Applying the same methodology described above, we obtained the ${\mathrm{DM}}_{\mathrm{i}}$ spectra for cell suspensions in RPMI-1640 supplemented, both for the K-562 cells (Figure 6a) and leukocytes (Figure 6b). Figure 6a shows a progressive increase for the five concentrations, with a ${\mathrm{DM}}_{\mathrm{i}}$ higher value as there are more cells suspended. The maximum standard deviation ($\sigma$) for K-562 cell suspensions was 3%. Regarding leukocyte suspensions, ${\mathrm{c}}_{\mathrm{cell}}{}_{\mathrm{i}}$ for i = 1,2,3,4,5, the maximum standard deviation was 36%, 16%, 3%, 6%, and 1%, respectively (Figure 6b). Notice that $\sigma$ increases while the leukocyte number decreases, which could correspond to a concentration variation between aliquots due to a very low V_f. Figure 7a shows ${\mathrm{DM}}_{\mathrm{i}}$ as a function of cell concentration at 50 Hz, having an R² = 0.98, and R² = 0.77 with a sensitivity of 0.06, and 0.19 μL/cells for K-562 cells and leukocytes, respectively. ${\mathrm{DM}}_{\mathrm{i}}$ value is different between K-562 cells and leukocytes only for the most diluted suspension (${\mathrm{c}}_{\mathrm{cell}}{}_1$).

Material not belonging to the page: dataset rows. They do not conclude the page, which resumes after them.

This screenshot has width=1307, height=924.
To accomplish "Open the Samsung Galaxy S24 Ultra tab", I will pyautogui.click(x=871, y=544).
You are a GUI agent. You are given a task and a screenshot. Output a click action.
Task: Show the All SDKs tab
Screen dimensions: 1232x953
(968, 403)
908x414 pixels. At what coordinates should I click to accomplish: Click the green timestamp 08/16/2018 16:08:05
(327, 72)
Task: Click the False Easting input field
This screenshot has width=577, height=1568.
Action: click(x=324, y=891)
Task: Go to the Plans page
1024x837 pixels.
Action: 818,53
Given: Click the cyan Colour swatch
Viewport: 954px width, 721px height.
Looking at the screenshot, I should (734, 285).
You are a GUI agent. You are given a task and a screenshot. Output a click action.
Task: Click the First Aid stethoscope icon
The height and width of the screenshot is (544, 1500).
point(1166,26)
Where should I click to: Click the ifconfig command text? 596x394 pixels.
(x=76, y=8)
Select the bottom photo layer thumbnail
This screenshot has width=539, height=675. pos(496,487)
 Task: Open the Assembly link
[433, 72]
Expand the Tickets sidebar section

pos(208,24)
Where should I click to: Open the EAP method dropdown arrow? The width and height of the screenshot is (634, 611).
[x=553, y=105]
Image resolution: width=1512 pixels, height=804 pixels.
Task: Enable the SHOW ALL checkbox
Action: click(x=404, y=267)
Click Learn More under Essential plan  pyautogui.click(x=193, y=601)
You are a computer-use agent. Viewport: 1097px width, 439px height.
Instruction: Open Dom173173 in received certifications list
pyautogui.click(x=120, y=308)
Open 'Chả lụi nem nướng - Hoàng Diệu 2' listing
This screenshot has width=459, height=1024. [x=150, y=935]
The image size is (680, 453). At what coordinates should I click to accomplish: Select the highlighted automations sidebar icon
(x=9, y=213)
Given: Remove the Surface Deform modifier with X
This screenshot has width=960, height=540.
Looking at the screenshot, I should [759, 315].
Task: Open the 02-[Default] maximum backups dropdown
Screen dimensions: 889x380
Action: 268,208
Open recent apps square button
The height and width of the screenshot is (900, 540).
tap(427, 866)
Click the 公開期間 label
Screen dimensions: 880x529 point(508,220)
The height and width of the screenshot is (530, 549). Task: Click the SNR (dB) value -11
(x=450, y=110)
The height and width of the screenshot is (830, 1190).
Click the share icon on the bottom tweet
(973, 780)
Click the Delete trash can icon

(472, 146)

Through the electrical circuit elements, we estimated the ${\mathrm{C}}_{\mathrm{ef}}$ for the cell suspensions (Figure 7b). The goodness of the fit for K-562 cells is R² = 0.95 with a sensitivity of 0.07 μL × F/cells, showing a clear relationship with cell concentration. For leukocytes, R² = 0.92 with a sensitivity of 0.28 μL × F/cells. The ${\mathrm{C}}_{\mathrm{ef}}$ function for K-562 cells and leukocytes, in contrast with ${\mathrm{DM}}_{\mathrm{i}}$, are curves that do not intersect. Therefore, with the unified parameter ${\mathrm{C}}_{\mathrm{ef}}$, we can analyze the impedance spectrum depending on cell concentration and type.

5. Conclusions

This work could characterize the EIS of a dielectric medium suspended in an electrolytic solution through a curve fitting depending on concentration. Two approaches were used for the EIS analysis. The first was to normalize the impedance magnitude with the medium liquid measurement named dispersed medium index (${\mathrm{DM}}_{\mathrm{i}}$). The second approach was to calculate the unified parameter named effective capacitance (${\mathrm{C}}_{\mathrm{ef}}$), which synthesizes the electrical double layer of the electrode and the disperse medium by fitting an equivalent circuit with Levenberg–Marquardt method. The main findings are:

• The normalized impedance is a function of particle concentration and size for diameters of 6 and 15 μm, showing limitations for particles of 48 μm, starting with a volume fraction of 58 × 10⁻⁴. The sensitivity of the curve decreases with the particle size;
• The effective capacitance is a function of particle concentration and size for diameters of 6, 15, and 48 μm, evaluated in a volume fraction of 0.03 × 10⁻⁴ to 230 × 10⁻⁴. The sensitivity of the curve also decreases with the particle size;
• For non-adherent cell suspensions, the normalized impedance is not significantly different for K-562 cells and leukocytes. In contrast, the effective capacitance has a well distinguishable curve depending on concentration for each cell type, evaluated in a range of 25 cells/μL to 400 cells/μL with 100 μL of volume sample;
• The normalized impedance is a simple approach that only requires arithmetic treatment of the data, having limitations for analyzing changes in the sample size, which could be a drawback for a biological assay. On the other hand, effective capacitance is a more robust approach, which requires an optimization algorithm to determine the values of electrical circuit components. Nonetheless, it shows a better result for the sample size analysis.

According to the EIS results, the electrode polarization influence is predominant. Nevertheless, when we joined the phenomena present at low frequencies through the effective capacitance determined by unifying the electrical parameters of an equivalent circuit, the variations exhibited depend on the dispersed medium concentration and have a linear behavior. In this way, the effective capacitance applied to non-adherent cell suspensions could be a tool for monitoring changes in the population in proliferation or cell death assays.